START Excerpt provided
Address by Minister for Defence Dr Ng Eng Hen for the Indian Ocean Region Defence Ministers' Conclave

Address by Minister for Defence Dr Ng Eng Hen for the Indian Ocean Region Defence Ministers' Conclave

Defence Minister Shri Rajnath Singh,

Esteemed Defence Ministers,

Senior Officials,

Ladies and Gentlemen,

Thank you for the opportunity to address this conclave.

India, as the World's most populous democracy, is well placed to lead in many issues related to globalisation, but in my view, none more so than maritime trade and security. India has and always will be a maritime nation. From her the motto, "To be secure on Land, we must be Supreme at Sea". The Indian Kotiya dhow is the physical embodiment of that deep and long maritime tradition, which seafarers used for thousands of years to connect India with Asia and the Middle East. Through the seas, India transported cultural, religious and linguistic influences to ASEAN countries that last to this day.

Maritime nations like India and Singapore are also acutely aware that Sea Lines of Communication must keep above the fray of sovereign disputes and contestation. They are global commons that must be protected, lest they fall prey to rising tensions or worse still, actual physical conflicts. The price of that disruption of maritime trade, as we have witnessed during this COVID-19 pandemic, will choke off essential supplies to many countries, whether it is in the Indian Ocean, the Suez Canal, Malacca Straits or the South China Sea. By virtue of its geography and trade links, India sits as a leader in both the Indian Ocean Rim Association (IORA) and the ASEAN Defence Ministers' Meeting (ADMM)-Plus. Thus India is, as it should be, a strategic voice and influence in maritime norms for these vital oceanic regions and globally.
END Excerpt provided
### [Problems and tasks]
A: According to Dr Ng Eng Hen's conclave address, what motto comes from India?
B: Using Dr Ng Eng Hen's conclave address, mark each statement yes or no and quote the words that decide it. (i) The speaker calls India the world's most populous democracy. (ii) Seafarers used the Kotiya dhow to connect India with Africa and Europe. (iii) The speaker says India is a leader in both IORA and the ADMM-Plus.
C: Carry on Dr Ng Eng Hen's conclave address, starting after its final sentence.
START The data
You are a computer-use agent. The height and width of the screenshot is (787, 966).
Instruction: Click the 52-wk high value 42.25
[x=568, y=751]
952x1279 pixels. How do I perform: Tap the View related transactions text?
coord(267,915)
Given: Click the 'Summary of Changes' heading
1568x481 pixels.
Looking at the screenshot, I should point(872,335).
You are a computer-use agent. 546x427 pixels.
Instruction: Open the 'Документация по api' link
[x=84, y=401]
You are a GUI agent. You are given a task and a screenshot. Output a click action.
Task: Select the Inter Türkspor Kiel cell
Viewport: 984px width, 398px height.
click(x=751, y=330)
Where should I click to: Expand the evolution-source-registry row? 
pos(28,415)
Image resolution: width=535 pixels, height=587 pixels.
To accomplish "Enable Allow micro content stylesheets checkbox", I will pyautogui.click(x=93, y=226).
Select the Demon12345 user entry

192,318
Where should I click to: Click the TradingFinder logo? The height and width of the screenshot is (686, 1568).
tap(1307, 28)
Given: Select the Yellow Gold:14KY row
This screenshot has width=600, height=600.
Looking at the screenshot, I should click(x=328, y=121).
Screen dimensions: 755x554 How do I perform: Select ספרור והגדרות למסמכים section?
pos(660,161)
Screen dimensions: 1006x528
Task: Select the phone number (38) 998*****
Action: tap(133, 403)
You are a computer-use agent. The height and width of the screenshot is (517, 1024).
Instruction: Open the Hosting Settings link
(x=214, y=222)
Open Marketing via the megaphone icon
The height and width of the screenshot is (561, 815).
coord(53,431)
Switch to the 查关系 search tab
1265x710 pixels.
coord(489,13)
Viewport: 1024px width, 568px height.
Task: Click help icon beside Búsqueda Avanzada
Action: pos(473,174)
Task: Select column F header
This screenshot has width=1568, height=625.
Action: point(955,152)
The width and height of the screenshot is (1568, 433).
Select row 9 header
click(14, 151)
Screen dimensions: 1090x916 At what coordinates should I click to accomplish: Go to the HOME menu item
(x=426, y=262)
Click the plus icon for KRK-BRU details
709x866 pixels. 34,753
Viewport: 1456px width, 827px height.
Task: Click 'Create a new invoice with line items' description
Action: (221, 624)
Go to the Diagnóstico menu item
END The data
### [Set of answers]
A: "To be secure on Land, we must be Supreme at Sea".

B:
(i) Yes: "India, as the World's most populous democracy"
(ii) No: "to connect India with Asia and the Middle East"
(iii) Yes: "India sits as a leader in both the Indian Ocean Rim Association (IORA) and the ASEAN Defence Ministers' Meeting (ADMM)-Plus"

C:
Singapore will work with like-minded partners to preserve and advance maritime norms that protect vital waterways. Singapore hosts the Information Fusion Centre with its extensive network of International Liaison Officers and linkages to navies, coast guards, and other maritime agencies. Similarly, the Changi Regional Humanitarian Assistance and Disaster Relief (HADR) Coordination Centre complements regional efforts to combat climate change and natural disasters. Singapore welcomes more IORA member to partner these centres.

Singapore, like India, firmly believes in upholding freedom of navigation and over-flight in the maritime domain, unyielding principles that are vital for maintaining regional peace and stability.

Singapore supports India's leadership to foster a rules-based maritime order in the Indo Pacific. Regionally, our Navies participate in the Indian Ocean Naval Symposium and ADMM-Plus Maritime Security Field Training Exercises, where we practise the Code for Unplanned Encounters at Sea. Our two Navies have also recently conducted the 27th edition of the Singapore-India Maritime Bilateral Exercise and the 2nd edition of the trilateral Exercise SITMEX with Thailand in November last year, to enhance interoperability.

Singapore is thankful and will give full support to India as it plays its role as a responsible and inclusive maritime global leader. Thank you.